> [Exercise instructions] Go through all the rows that follow and substitute "capture" for every "screenshot", leaving everything else unchanged. Leave the pictures out of your answer.

> [Supplied material]

# # # # # # #

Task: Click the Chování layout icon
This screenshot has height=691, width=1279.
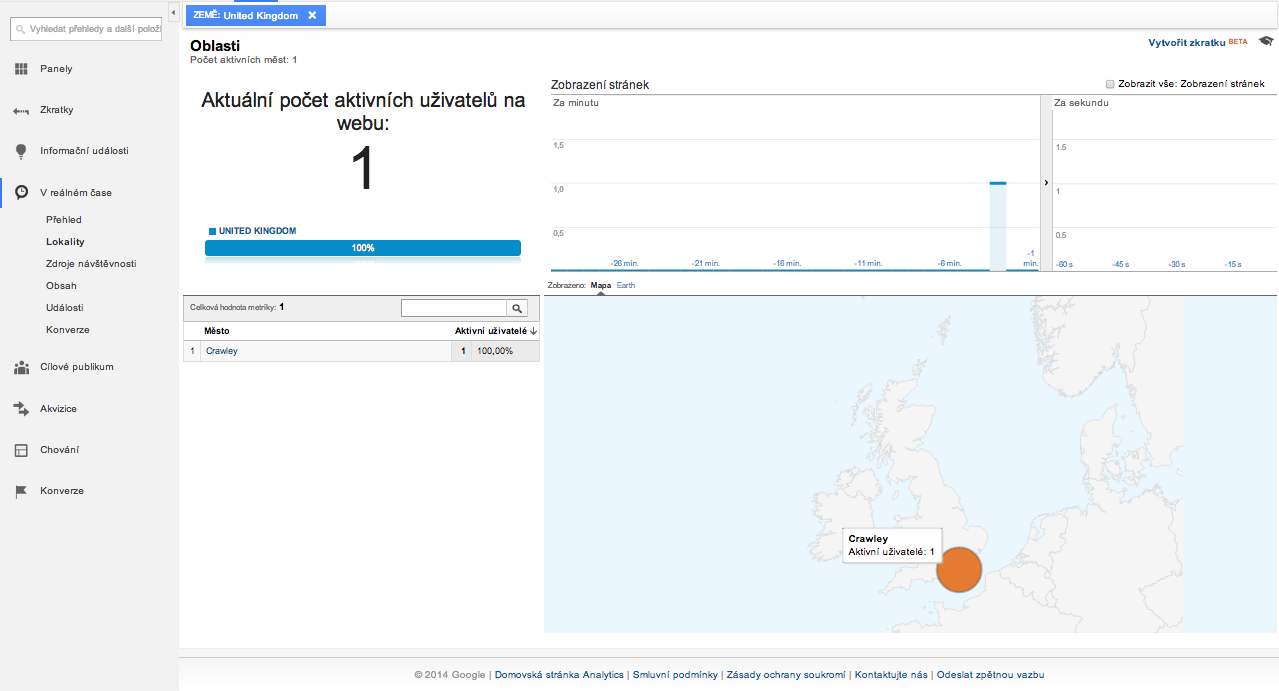Action: click(21, 450)
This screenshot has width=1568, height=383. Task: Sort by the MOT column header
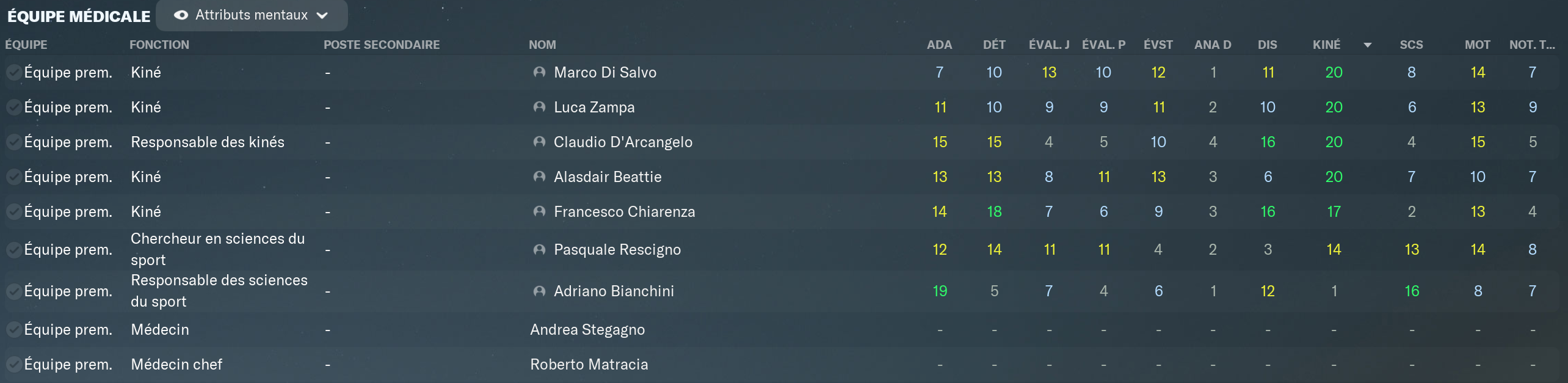pyautogui.click(x=1477, y=45)
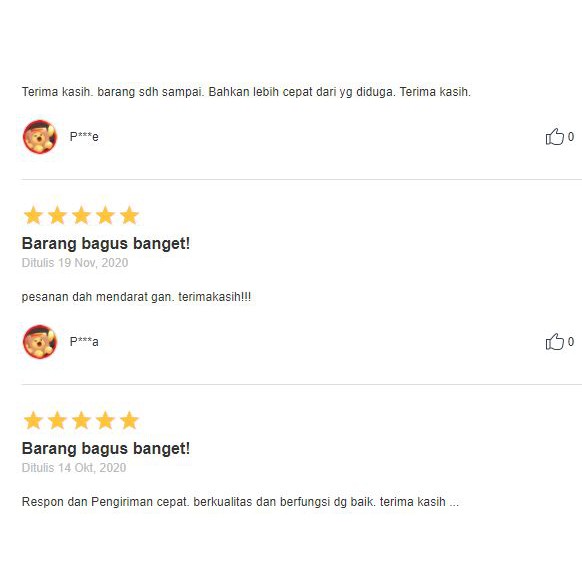Image resolution: width=582 pixels, height=582 pixels.
Task: Click the date text Ditulis 19 Nov, 2020
Action: click(x=75, y=263)
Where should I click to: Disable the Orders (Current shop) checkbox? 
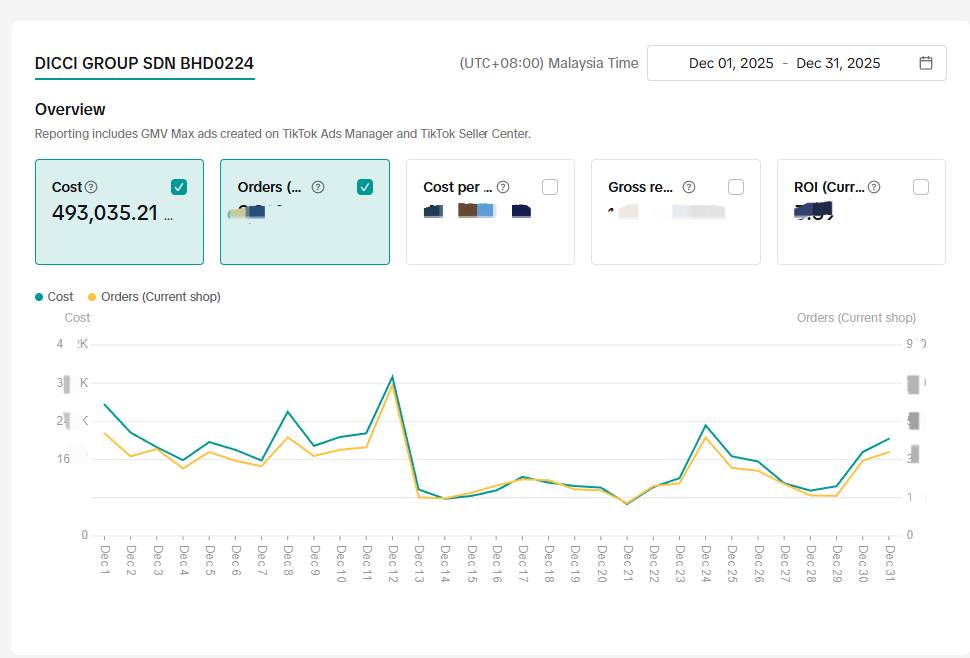click(x=366, y=186)
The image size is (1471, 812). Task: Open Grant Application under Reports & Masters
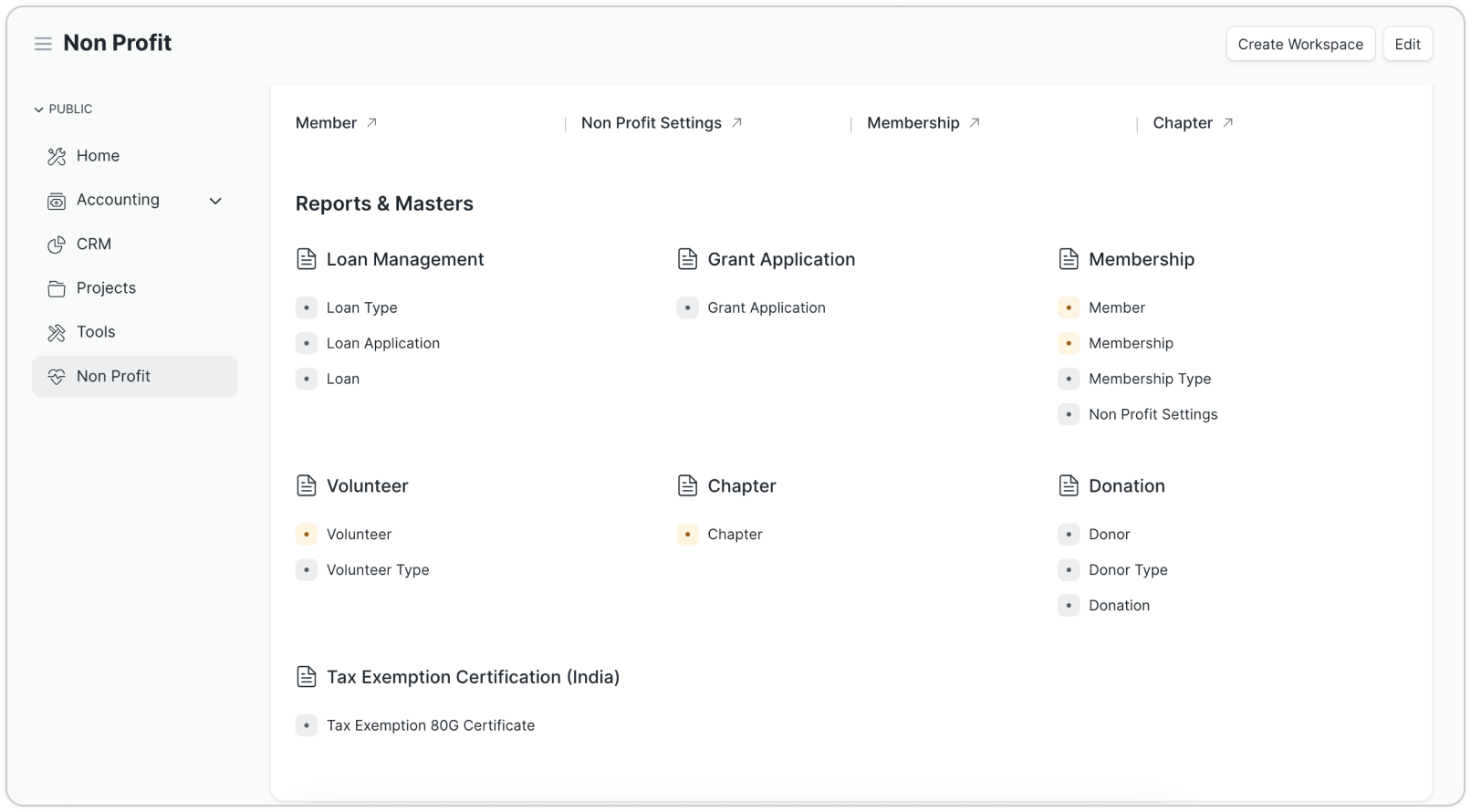click(766, 308)
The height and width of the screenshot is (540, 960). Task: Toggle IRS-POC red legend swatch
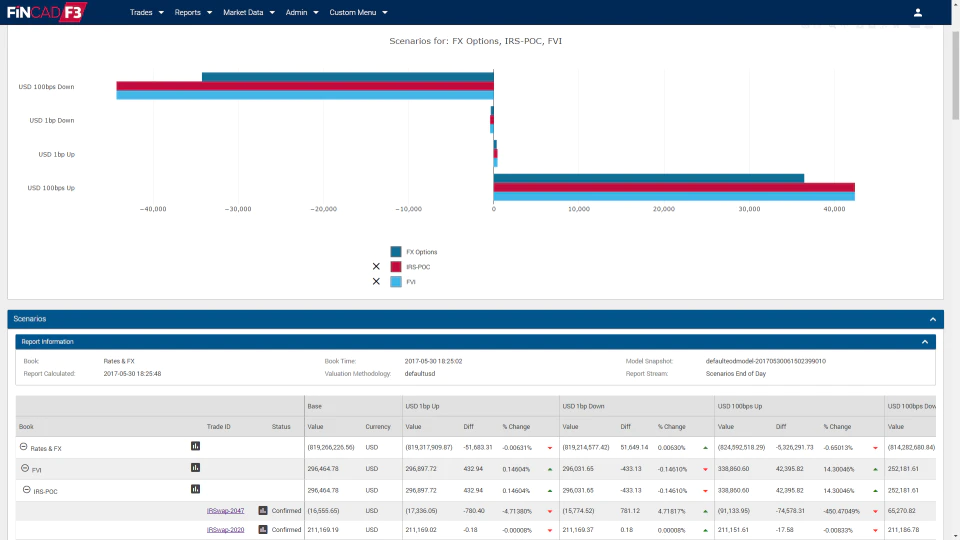pos(396,267)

# # # # # # #

> [Response for this exercise]
Task: Click the Chování layout icon
This capture has height=691, width=1279.
Action: click(21, 450)
This capture has width=1568, height=383. Task: Sort by the MOT column header
pyautogui.click(x=1477, y=45)
Image resolution: width=582 pixels, height=582 pixels.
Task: Click the date text Ditulis 19 Nov, 2020
Action: click(x=75, y=263)
Where should I click to: Disable the Orders (Current shop) checkbox? 
click(x=366, y=186)
The image size is (1471, 812). Task: Open Grant Application under Reports & Masters
click(766, 308)
The height and width of the capture is (540, 960). Task: Toggle IRS-POC red legend swatch
pos(396,267)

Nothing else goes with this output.